1/n- My friends @CyrilPedia and @dpaxorales threw down the gauntlet, yr beloved @germcells went for it: today we will be talking about #COVID19 and testicular damage. The reason: two fresh off the press studies based on COVID-19 autopsies. #infertility
2/n- The first study is by the team of Tiannan Guo in Hangzhou, China. They looked at the proteome of different tissues and noticed a minor effect of COVID-19 infection in the testis. cell.com/cell/fulltext/…
3/n- Out of the total of 5336 significantly dysregulated proteins (compared to controls) found in multiple organs of COVID-19 patients, only 10 were found in the testis. This small number included both germ cell and somatic proteins.
4/n- Despite these subtle changes, Tiannan's team argues, based on testicular histology, that COVID-19 reduces Leydig cell number and is associated with spermatogenic impairment. Yet, the histology data provided still leaves some room for speculation.
5/n- This is the representative image of a COVID-19 testis (Fig. 7C). Note that the interstitial tissue is poorly preserved (evidenced by the significant lacunae between tubules). This issue can result, by itself, in lower numbers of Leydig cells in the prep.
6/n- The small proteome differences in the testis of COVID-19 patients are an interesting finding, and their possible effect on Leydig cells an exciting possibility. Nevertheless, the physiological consequences of these differences, if any, remain IMO to be fully clarified.
7/n- The second study is by the team of Shuiqiao Yuan in Wuhan, China. nature.com/articles/s4142…
8/n- Here substantial changes were observed at the RNA level between COVID-19 testes and controls: 2645 upreg. and 2789 downreg.
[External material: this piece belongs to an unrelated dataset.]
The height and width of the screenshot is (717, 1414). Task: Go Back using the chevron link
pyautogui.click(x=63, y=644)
RNAs in COVID-19 patients.
9/n- Histology data showed extensive spermatogenic defects in COVID-19 patients (increased germ cell loss and compromised tissue architecture), but not in age-matched controls.
10/n- Importantly, Shuiqiao's team observed scattered infiltration of immune cells in the interstitial tissue of COVID-19 patients, but rarely so in controls.
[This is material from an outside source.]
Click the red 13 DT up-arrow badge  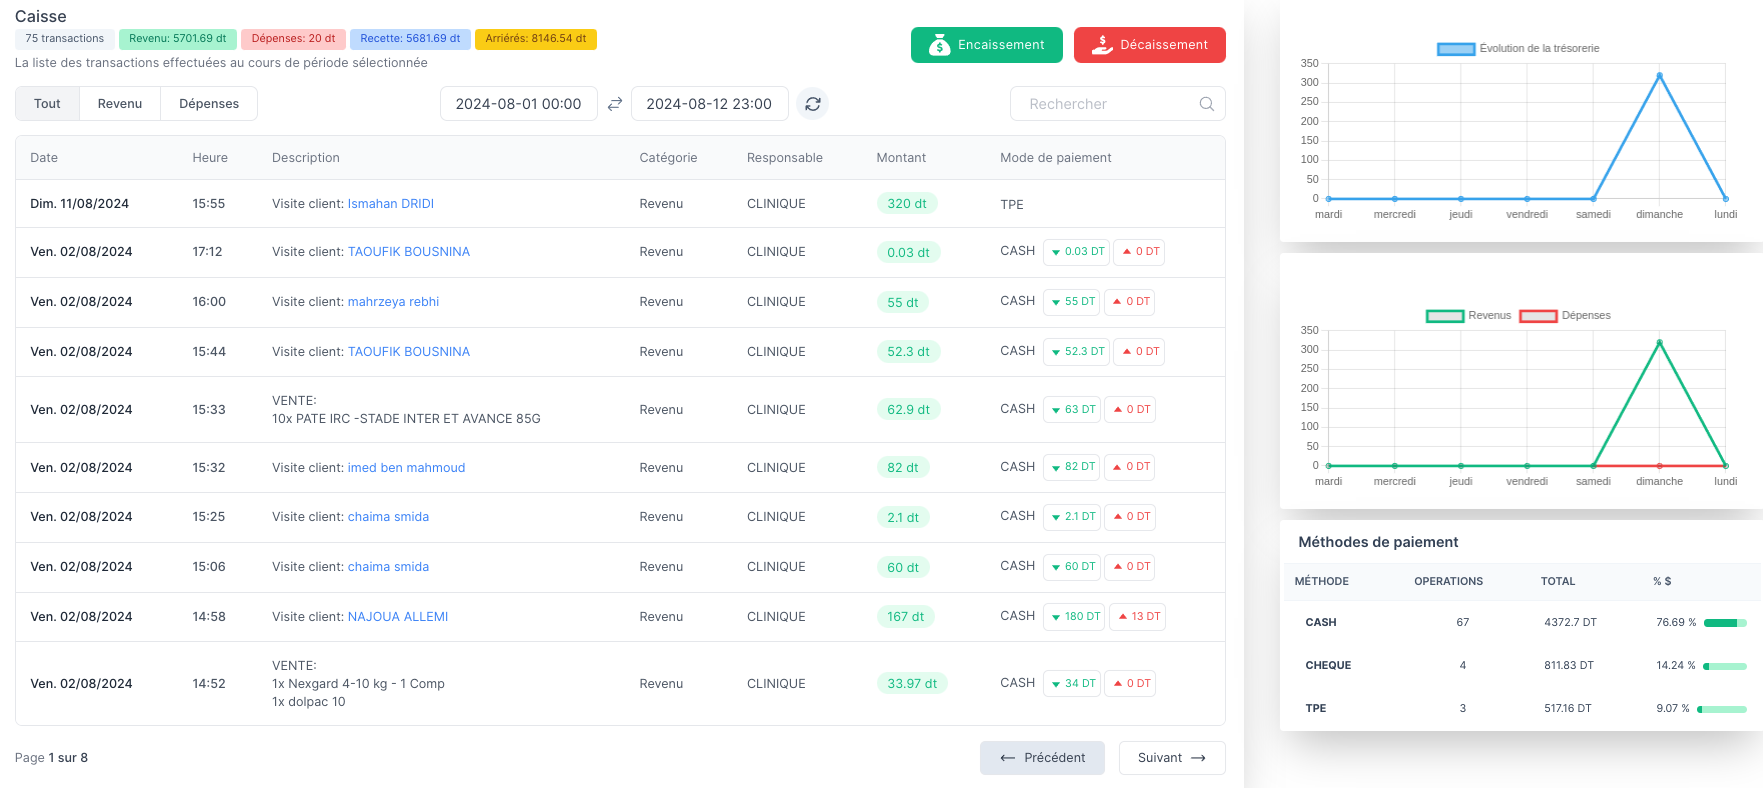(x=1139, y=617)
11/n- And that brings me to my main point: I’m convinced that the spermatogenic impairment phenotypes reported in autopsies of (mostly old) COVID-19 patients are the reflection of a severe systemic inflammatory response rather than a direct effect of the virus on gonadal tissue.
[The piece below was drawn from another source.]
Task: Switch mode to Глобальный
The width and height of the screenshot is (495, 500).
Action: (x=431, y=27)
12/n- Even though the ACE2 receptor is expressed in Leydig cells, spermatogonia and Sertoli cells, there is still no definitive evidence directly linking COVID-19 to spermatogenic impairment.
13/n- Indeed, the virus was undetectable (by RT-PCR) in the semen of 34 adult men recovering from COVID-19 one month after diagnosis. fertstert.org/article/S0015-…
14/n- And, in the case of a patient where the virus was actually detected in spermatogenic cells, no obvious testicular abnormalities were detected. researchsquare.com/article/rs-193…
15/15- Those are my 2 cents on the matter, and I’d love to hear about your views (particularly if in disagreement 😅). Peaceout!